Lineage deepens the automated cold-chain race

Lineage deepens the automated cold-chain race

Lineage puts freezer automation at centre of Texas expansion plans. TGW Logistics will supply shuttle storage, conveyor technology, and automated palletising for the Hutchins facility.


IN Brief:

  • Lineage is constructing a highly automated refrigerated and frozen distribution centre in Hutchins, Texas.
  • TGW Logistics will supply shuttle storage, energy-efficient conveyor technology, palletising, and depalletising.
  • The project reflects growing automation demand in food logistics, grocery distribution, and temperature-controlled warehousing.

Lineage is constructing a highly automated temperature-controlled distribution centre in Hutchins, Texas, with TGW Logistics supplying the core warehouse automation systems.

The facility is being developed in the Dallas–Fort Worth metroplex and is expected to go live at the end of 2027. It will support a major US grocery producer and strengthen Lineage’s North American cold-chain network for refrigerated and frozen products.

TGW Logistics will deliver a shuttle warehouse, energy-efficient conveyor technology for pallets and cartons, automated palletising, and automated depalletising. The system is designed for high throughput, reliable order fulfilment, shorter lead times, and improved ergonomics in an operating environment where manual work is physically demanding and tightly controlled.

Freezer automation places heavier demands on equipment than ambient warehousing. Systems must operate reliably at temperatures as low as -30°C, while coping with condensation, icing, maintenance access, safety requirements, and the reduced tolerance for downtime that comes with temperature-sensitive goods. TGW’s refrigerated and frozen warehouse technologies are designed for those conditions, with shuttle, conveyor, and palletising systems built around low-temperature performance.

Cold-chain automation has been gaining pace as grocery, food production, and e-commerce networks face higher service expectations and tighter labour conditions. Nestlé’s automated California distribution investment has already shown how food manufacturers are pairing AS/RS technology, renewable electricity, and distribution capacity to redesign temperature-controlled operations. Lineage’s Texas project applies that same industrial logic through a third-party logistics network.

Cold storage has traditionally been harder to automate than ambient fulfilment because the operating penalties are higher. Equipment failures are more difficult to resolve, employees face tougher working conditions, and products cannot be allowed to drift outside temperature control. Manual handling in freezer environments is slower and more demanding, while product integrity depends on disciplined flow through receiving, storage, picking, staging, and dispatch.

Automation can reduce the number of manual touches and limit exposure inside cold zones, but it only works when the building, refrigeration system, storage technology, and order assembly logic are designed together. A shuttle system may improve density and retrieval speed, yet if palletising, depalletising, staging, or dispatch cannot keep pace, the bottleneck simply moves downstream.

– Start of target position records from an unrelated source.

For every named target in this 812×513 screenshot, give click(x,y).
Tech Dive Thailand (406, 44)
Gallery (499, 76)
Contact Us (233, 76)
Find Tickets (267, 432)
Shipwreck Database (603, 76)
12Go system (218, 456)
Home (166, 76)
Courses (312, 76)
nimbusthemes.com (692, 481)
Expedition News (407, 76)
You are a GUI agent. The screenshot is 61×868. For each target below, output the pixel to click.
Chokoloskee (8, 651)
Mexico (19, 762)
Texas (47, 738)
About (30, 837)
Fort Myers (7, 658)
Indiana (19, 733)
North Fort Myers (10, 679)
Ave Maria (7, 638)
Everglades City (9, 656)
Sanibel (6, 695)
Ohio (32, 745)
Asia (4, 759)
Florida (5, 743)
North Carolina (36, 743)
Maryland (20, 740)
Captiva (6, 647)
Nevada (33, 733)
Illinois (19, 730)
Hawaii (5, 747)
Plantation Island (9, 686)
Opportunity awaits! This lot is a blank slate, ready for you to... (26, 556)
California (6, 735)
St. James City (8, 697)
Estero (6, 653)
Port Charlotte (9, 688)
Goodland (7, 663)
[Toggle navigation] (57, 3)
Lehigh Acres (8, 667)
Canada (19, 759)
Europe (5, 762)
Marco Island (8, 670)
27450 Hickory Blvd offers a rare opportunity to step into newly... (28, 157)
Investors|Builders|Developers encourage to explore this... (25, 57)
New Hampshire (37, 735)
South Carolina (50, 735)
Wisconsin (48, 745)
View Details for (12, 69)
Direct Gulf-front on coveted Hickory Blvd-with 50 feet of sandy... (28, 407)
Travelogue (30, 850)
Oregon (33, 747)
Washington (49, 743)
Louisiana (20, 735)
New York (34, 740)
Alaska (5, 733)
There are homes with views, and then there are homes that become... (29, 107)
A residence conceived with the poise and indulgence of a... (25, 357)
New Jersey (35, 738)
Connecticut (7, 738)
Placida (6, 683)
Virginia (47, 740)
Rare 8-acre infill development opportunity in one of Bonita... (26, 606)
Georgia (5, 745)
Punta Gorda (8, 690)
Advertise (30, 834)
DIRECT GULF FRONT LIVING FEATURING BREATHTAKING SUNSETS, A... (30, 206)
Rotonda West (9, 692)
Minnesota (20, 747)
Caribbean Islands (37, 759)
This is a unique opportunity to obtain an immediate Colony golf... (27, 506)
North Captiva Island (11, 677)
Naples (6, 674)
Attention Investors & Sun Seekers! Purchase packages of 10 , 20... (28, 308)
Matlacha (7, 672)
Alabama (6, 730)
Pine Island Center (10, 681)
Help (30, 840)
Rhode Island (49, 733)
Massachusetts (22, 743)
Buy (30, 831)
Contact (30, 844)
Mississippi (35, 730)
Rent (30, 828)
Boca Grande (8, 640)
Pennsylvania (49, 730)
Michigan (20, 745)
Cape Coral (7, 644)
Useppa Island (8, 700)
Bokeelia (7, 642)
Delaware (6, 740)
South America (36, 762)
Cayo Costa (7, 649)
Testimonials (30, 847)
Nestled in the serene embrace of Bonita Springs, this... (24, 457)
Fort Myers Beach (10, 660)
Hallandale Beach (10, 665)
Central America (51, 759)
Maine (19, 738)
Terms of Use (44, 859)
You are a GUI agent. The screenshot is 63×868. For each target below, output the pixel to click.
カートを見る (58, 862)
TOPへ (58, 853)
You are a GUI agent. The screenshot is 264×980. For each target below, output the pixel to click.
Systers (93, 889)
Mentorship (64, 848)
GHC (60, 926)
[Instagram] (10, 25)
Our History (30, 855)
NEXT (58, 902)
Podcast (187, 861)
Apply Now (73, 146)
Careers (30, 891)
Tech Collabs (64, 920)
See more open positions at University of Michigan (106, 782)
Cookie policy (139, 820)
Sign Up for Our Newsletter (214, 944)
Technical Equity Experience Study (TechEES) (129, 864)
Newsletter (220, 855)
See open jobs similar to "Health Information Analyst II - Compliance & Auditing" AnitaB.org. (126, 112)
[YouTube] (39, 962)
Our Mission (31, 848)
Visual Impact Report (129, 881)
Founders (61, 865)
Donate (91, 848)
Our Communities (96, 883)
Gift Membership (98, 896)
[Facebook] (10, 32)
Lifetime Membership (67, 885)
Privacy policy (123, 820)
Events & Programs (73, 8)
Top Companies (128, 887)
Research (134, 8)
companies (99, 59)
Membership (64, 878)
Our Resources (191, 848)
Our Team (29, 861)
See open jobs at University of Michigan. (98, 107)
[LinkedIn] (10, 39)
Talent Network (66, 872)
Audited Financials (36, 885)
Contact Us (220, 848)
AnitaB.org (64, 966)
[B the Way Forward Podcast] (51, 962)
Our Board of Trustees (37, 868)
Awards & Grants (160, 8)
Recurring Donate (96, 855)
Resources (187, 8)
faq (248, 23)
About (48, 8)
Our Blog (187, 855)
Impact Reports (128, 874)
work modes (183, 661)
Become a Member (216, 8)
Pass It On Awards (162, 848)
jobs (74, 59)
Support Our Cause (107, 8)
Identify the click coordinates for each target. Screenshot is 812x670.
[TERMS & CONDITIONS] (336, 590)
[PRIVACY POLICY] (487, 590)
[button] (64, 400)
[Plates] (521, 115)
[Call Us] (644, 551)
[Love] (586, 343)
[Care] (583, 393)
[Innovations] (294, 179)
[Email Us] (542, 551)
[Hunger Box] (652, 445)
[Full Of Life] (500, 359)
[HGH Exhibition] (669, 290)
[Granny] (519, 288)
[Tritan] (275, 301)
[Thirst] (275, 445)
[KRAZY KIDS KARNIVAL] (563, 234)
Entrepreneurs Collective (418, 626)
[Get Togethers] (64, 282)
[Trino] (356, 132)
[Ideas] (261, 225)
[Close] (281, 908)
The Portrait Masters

The Dallas–Fort Worth location gives the project additional weight. DFW is one of the United States’ most important logistics regions, with strong road, rail, and air connectivity. For temperature-controlled logistics, that position can support national distribution patterns while keeping refrigerated and frozen products close to major demand corridors.

Grocery and food production networks are also shifting. Retailers expect shorter replenishment cycles, broader product ranges, and more dependable order accuracy, while manufacturers are managing labour pressure, energy cost, and shelf-life risk. Frozen and chilled goods carry less tolerance for delay because temperature excursions can affect quality, compliance, and customer confidence.

Sustainability sits in the background of every cold-store project because refrigerated buildings consume significant energy. Automation does not automatically solve that problem, but high-density storage, energy-aware conveyor systems, reduced movement, and disciplined door control can all help improve operational efficiency. The commercial prize is not merely a lower labour bill; it is a more controlled cold-chain process with less waste, fewer errors, and more predictable throughput.

Lineage operates more than 500 temperature-controlled facilities worldwide, giving the Texas development wider network significance. The Hutchins project adds automated capacity in a major US logistics hub and points to where cold storage is heading: larger, more engineered facilities where throughput, labour, energy, data, and product integrity are managed as one system.